Exercise brief: Search the entries below. Return every line that has "text" in it.

Provided records:
== == ==

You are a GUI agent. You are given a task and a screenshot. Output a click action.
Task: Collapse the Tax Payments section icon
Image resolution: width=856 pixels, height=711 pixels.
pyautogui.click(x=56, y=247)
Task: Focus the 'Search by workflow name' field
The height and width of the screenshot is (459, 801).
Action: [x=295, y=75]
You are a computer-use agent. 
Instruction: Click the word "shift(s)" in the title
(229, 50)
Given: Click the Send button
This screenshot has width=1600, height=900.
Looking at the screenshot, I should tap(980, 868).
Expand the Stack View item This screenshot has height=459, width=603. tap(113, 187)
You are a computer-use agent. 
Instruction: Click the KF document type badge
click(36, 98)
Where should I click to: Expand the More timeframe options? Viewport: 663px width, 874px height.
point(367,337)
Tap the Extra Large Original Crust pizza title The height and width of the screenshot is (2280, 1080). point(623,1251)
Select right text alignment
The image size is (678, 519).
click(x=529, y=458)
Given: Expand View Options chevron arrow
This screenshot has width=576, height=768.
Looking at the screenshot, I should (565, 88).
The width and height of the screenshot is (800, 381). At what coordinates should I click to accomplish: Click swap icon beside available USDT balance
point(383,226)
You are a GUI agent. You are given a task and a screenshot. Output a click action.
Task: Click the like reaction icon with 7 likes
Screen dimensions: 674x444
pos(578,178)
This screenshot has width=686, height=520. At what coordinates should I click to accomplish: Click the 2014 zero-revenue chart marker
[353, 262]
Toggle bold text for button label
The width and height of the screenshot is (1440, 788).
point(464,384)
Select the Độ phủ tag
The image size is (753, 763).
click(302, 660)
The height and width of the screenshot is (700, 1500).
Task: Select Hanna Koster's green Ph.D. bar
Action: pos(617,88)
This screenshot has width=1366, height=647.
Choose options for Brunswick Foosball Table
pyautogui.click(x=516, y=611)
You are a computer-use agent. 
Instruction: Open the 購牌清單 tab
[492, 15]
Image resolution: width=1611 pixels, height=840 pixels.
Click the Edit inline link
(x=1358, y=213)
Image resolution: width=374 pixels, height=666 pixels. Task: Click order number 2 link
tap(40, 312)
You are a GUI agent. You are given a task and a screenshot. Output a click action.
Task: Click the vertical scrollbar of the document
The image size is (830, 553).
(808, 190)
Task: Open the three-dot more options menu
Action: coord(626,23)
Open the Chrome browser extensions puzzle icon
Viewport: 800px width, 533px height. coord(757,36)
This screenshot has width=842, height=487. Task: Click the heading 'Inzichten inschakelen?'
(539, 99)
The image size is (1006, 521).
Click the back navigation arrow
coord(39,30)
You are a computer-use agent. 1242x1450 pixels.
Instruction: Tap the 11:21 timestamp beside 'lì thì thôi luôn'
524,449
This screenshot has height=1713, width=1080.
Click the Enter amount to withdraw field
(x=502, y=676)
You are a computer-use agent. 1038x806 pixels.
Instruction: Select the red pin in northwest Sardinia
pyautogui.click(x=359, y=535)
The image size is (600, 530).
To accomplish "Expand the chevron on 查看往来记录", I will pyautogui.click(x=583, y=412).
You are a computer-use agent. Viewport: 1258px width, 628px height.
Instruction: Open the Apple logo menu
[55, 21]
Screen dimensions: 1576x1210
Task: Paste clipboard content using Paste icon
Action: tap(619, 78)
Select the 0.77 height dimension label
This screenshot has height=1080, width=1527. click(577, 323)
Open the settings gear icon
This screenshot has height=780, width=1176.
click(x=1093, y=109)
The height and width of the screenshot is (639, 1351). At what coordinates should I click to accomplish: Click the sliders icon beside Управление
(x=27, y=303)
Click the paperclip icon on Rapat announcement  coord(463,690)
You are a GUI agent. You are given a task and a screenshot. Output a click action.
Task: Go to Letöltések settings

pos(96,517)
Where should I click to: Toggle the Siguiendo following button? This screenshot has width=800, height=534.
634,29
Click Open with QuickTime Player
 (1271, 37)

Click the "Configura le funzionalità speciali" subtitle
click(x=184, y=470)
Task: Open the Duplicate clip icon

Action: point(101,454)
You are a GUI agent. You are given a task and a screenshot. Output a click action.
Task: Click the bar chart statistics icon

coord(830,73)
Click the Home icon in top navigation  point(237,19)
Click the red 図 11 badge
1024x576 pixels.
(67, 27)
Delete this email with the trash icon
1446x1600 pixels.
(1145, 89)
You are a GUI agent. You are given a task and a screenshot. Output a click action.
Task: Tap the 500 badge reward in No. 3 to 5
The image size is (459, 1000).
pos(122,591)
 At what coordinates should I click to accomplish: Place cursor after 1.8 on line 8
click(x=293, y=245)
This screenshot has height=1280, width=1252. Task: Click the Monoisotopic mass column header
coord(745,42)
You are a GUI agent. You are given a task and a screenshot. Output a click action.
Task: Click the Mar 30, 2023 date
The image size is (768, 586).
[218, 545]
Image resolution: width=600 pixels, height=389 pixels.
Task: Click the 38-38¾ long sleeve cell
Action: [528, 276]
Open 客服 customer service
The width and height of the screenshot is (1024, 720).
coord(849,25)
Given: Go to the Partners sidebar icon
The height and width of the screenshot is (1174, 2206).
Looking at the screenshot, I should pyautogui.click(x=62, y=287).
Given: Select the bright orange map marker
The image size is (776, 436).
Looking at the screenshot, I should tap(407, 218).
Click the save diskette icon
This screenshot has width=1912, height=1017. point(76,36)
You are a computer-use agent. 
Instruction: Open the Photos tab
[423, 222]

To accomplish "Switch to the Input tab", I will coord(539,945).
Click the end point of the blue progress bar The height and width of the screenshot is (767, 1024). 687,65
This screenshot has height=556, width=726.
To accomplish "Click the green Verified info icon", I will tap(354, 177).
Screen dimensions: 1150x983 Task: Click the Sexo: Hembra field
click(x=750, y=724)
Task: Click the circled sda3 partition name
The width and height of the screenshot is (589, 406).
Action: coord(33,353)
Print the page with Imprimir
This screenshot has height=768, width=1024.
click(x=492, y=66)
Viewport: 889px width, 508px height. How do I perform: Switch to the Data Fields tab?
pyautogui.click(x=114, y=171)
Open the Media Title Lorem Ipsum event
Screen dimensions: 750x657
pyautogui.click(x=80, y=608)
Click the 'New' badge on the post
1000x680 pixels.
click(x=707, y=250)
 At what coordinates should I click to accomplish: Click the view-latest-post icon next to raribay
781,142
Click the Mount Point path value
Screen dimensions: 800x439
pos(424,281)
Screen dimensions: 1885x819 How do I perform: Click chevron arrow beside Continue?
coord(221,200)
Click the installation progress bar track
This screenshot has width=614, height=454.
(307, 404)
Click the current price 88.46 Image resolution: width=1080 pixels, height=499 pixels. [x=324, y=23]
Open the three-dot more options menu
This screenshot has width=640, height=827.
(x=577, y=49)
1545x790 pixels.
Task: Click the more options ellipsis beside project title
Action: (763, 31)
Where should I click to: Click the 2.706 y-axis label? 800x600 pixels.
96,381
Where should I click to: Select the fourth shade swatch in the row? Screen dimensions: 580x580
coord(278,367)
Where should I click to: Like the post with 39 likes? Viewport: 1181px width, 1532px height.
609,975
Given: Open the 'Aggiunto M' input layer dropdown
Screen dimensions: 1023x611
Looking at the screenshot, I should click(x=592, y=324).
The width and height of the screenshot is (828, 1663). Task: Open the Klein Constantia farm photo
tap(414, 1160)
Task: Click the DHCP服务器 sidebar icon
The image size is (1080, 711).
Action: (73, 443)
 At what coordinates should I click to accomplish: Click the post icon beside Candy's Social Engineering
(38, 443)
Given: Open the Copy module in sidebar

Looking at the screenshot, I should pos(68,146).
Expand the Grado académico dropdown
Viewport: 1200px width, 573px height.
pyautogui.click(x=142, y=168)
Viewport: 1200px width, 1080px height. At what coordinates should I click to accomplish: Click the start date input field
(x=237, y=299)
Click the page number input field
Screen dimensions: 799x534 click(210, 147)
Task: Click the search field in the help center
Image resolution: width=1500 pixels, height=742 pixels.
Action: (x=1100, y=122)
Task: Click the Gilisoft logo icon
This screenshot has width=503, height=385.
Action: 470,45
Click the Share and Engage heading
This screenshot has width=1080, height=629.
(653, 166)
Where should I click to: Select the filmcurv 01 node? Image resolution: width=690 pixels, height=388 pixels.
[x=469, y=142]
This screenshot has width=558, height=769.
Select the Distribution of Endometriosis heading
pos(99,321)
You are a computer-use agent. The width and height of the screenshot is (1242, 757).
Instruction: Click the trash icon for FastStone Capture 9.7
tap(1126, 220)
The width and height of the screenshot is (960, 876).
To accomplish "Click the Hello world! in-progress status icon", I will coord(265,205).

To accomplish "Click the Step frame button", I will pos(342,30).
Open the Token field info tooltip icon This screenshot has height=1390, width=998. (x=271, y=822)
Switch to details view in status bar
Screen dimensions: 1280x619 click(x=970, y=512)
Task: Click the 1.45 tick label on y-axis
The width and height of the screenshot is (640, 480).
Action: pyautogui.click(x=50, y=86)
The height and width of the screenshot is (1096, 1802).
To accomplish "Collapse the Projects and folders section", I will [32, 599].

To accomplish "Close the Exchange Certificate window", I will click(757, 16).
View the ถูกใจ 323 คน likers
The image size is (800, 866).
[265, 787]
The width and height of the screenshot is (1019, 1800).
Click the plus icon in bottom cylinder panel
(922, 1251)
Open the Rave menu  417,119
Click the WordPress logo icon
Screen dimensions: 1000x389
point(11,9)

== == ==

Exercise response:
Select right text alignment
Toggle bold text for button label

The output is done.